[RECORD EXTRACTS — start]

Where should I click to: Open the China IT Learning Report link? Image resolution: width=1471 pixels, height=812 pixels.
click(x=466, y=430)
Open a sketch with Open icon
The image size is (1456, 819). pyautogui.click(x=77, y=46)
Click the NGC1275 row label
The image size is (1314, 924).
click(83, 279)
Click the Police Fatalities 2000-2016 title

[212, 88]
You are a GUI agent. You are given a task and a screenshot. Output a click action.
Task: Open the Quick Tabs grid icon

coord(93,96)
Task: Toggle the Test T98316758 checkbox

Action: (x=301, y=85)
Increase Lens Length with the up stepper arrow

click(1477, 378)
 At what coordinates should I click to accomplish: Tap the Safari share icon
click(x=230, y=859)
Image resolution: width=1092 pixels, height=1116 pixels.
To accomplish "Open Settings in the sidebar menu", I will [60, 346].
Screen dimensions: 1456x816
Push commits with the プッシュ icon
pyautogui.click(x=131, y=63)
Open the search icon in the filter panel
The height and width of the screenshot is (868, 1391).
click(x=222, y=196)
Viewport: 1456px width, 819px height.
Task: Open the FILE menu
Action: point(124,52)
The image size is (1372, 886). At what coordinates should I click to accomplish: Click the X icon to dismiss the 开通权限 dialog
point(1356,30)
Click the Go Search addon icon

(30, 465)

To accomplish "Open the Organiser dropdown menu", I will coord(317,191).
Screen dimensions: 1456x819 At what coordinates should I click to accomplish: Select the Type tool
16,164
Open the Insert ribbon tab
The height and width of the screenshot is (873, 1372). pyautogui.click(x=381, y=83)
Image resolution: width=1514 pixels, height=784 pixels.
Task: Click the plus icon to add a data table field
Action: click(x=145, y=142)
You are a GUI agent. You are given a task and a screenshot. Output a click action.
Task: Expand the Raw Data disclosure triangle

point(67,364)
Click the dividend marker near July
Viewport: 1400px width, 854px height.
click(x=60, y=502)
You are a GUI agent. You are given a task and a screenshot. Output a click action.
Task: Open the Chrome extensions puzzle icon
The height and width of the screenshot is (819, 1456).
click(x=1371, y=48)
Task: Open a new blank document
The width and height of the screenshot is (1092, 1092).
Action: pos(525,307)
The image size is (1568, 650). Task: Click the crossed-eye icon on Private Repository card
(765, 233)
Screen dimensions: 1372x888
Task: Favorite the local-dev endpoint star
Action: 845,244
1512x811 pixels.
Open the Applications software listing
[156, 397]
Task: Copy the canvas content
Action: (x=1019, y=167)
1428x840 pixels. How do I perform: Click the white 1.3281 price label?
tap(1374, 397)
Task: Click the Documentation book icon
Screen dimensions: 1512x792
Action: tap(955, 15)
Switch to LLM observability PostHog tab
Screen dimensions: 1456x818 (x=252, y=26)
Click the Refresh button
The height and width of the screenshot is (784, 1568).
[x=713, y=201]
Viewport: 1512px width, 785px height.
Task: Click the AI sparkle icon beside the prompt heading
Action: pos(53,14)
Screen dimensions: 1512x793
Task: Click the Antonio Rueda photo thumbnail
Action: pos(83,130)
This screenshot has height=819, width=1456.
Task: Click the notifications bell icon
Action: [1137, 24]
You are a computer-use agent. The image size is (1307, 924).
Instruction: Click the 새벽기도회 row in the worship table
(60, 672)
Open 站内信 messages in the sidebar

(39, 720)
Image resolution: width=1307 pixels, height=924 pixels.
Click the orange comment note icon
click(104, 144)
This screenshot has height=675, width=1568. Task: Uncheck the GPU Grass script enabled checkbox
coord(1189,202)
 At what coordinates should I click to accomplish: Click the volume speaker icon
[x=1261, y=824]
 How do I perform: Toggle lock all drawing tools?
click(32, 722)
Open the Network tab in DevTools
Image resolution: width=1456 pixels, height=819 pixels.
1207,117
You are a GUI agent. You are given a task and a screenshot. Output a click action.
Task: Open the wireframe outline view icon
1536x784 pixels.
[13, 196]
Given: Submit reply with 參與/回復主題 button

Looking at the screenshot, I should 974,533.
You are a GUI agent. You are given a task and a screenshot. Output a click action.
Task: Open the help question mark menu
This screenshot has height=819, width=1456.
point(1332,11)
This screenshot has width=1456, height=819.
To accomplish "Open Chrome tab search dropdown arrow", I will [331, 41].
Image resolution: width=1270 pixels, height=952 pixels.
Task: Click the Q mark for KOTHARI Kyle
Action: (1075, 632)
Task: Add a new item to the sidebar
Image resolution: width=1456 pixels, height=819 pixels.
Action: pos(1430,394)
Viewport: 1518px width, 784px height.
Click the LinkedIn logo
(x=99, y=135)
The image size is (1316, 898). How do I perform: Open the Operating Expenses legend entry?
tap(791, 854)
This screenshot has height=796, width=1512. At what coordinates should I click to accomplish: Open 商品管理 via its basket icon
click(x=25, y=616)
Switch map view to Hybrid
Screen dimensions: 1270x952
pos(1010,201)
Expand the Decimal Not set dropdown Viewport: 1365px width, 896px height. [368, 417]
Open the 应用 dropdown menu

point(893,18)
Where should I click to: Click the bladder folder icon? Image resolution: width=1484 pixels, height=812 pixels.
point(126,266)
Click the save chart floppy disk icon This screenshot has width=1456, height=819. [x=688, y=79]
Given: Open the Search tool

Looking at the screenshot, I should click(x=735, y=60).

[RECORD EXTRACTS — finish]

WHAT YOU SHOULD DO: Please return all of the records exactly as they appear.

SOLUTION:
Where should I click to: Open the China IT Learning Report link? Image resolution: width=1471 pixels, height=812 pixels.
click(x=466, y=430)
Open a sketch with Open icon
The image size is (1456, 819). pyautogui.click(x=77, y=46)
Click the NGC1275 row label
The image size is (1314, 924).
click(83, 279)
Click the Police Fatalities 2000-2016 title

[212, 88]
You are a GUI agent. You are given a task and a screenshot. Output a click action.
Task: Open the Quick Tabs grid icon

coord(93,96)
Task: Toggle the Test T98316758 checkbox

Action: (x=301, y=85)
Increase Lens Length with the up stepper arrow

click(1477, 378)
 At what coordinates should I click to accomplish: Tap the Safari share icon
click(x=230, y=859)
Image resolution: width=1092 pixels, height=1116 pixels.
To accomplish "Open Settings in the sidebar menu", I will [60, 346].
Screen dimensions: 1456x816
Push commits with the プッシュ icon
pyautogui.click(x=131, y=63)
Open the search icon in the filter panel
The height and width of the screenshot is (868, 1391).
click(x=222, y=196)
Viewport: 1456px width, 819px height.
Task: Open the FILE menu
Action: point(124,52)
The image size is (1372, 886). At what coordinates should I click to accomplish: Click the X icon to dismiss the 开通权限 dialog
point(1356,30)
Click the Go Search addon icon

(30, 465)

To accomplish "Open the Organiser dropdown menu", I will coord(317,191).
Screen dimensions: 1456x819 At what coordinates should I click to accomplish: Select the Type tool
16,164
Open the Insert ribbon tab
The height and width of the screenshot is (873, 1372). pyautogui.click(x=381, y=83)
Image resolution: width=1514 pixels, height=784 pixels.
Task: Click the plus icon to add a data table field
Action: click(x=145, y=142)
You are a GUI agent. You are given a task and a screenshot. Output a click action.
Task: Expand the Raw Data disclosure triangle

point(67,364)
Click the dividend marker near July
Viewport: 1400px width, 854px height.
click(x=60, y=502)
You are a GUI agent. You are given a task and a screenshot. Output a click action.
Task: Open the Chrome extensions puzzle icon
The height and width of the screenshot is (819, 1456).
click(x=1371, y=48)
Task: Open a new blank document
The width and height of the screenshot is (1092, 1092).
Action: pos(525,307)
The image size is (1568, 650). Task: Click the crossed-eye icon on Private Repository card
(765, 233)
Screen dimensions: 1372x888
Task: Favorite the local-dev endpoint star
Action: 845,244
1512x811 pixels.
Open the Applications software listing
[156, 397]
Task: Copy the canvas content
Action: (x=1019, y=167)
1428x840 pixels. How do I perform: Click the white 1.3281 price label?
tap(1374, 397)
Task: Click the Documentation book icon
Screen dimensions: 1512x792
Action: tap(955, 15)
Switch to LLM observability PostHog tab
Screen dimensions: 1456x818 (x=252, y=26)
Click the Refresh button
The height and width of the screenshot is (784, 1568).
[x=713, y=201]
Viewport: 1512px width, 785px height.
Task: Click the AI sparkle icon beside the prompt heading
Action: pos(53,14)
Screen dimensions: 1512x793
Task: Click the Antonio Rueda photo thumbnail
Action: pos(83,130)
This screenshot has height=819, width=1456.
Task: Click the notifications bell icon
Action: [1137, 24]
You are a computer-use agent. The image size is (1307, 924).
Instruction: Click the 새벽기도회 row in the worship table
(60, 672)
Open 站内信 messages in the sidebar

(39, 720)
Image resolution: width=1307 pixels, height=924 pixels.
Click the orange comment note icon
click(104, 144)
This screenshot has height=675, width=1568. Task: Uncheck the GPU Grass script enabled checkbox
coord(1189,202)
 At what coordinates should I click to accomplish: Click the volume speaker icon
[x=1261, y=824]
 How do I perform: Toggle lock all drawing tools?
click(32, 722)
Open the Network tab in DevTools
Image resolution: width=1456 pixels, height=819 pixels.
1207,117
You are a GUI agent. You are given a task and a screenshot. Output a click action.
Task: Open the wireframe outline view icon
1536x784 pixels.
[13, 196]
Given: Submit reply with 參與/回復主題 button

Looking at the screenshot, I should 974,533.
You are a GUI agent. You are given a task and a screenshot. Output a click action.
Task: Open the help question mark menu
This screenshot has height=819, width=1456.
point(1332,11)
This screenshot has width=1456, height=819.
To accomplish "Open Chrome tab search dropdown arrow", I will [331, 41].
Image resolution: width=1270 pixels, height=952 pixels.
Task: Click the Q mark for KOTHARI Kyle
Action: (1075, 632)
Task: Add a new item to the sidebar
Image resolution: width=1456 pixels, height=819 pixels.
Action: pos(1430,394)
Viewport: 1518px width, 784px height.
Click the LinkedIn logo
(x=99, y=135)
The image size is (1316, 898). How do I perform: Open the Operating Expenses legend entry?
tap(791, 854)
This screenshot has height=796, width=1512. At what coordinates should I click to accomplish: Open 商品管理 via its basket icon
click(x=25, y=616)
Switch map view to Hybrid
Screen dimensions: 1270x952
pos(1010,201)
Expand the Decimal Not set dropdown Viewport: 1365px width, 896px height. [368, 417]
Open the 应用 dropdown menu

point(893,18)
Where should I click to: Click the bladder folder icon? Image resolution: width=1484 pixels, height=812 pixels.
point(126,266)
Click the save chart floppy disk icon This screenshot has width=1456, height=819. [x=688, y=79]
Given: Open the Search tool

Looking at the screenshot, I should click(x=735, y=60).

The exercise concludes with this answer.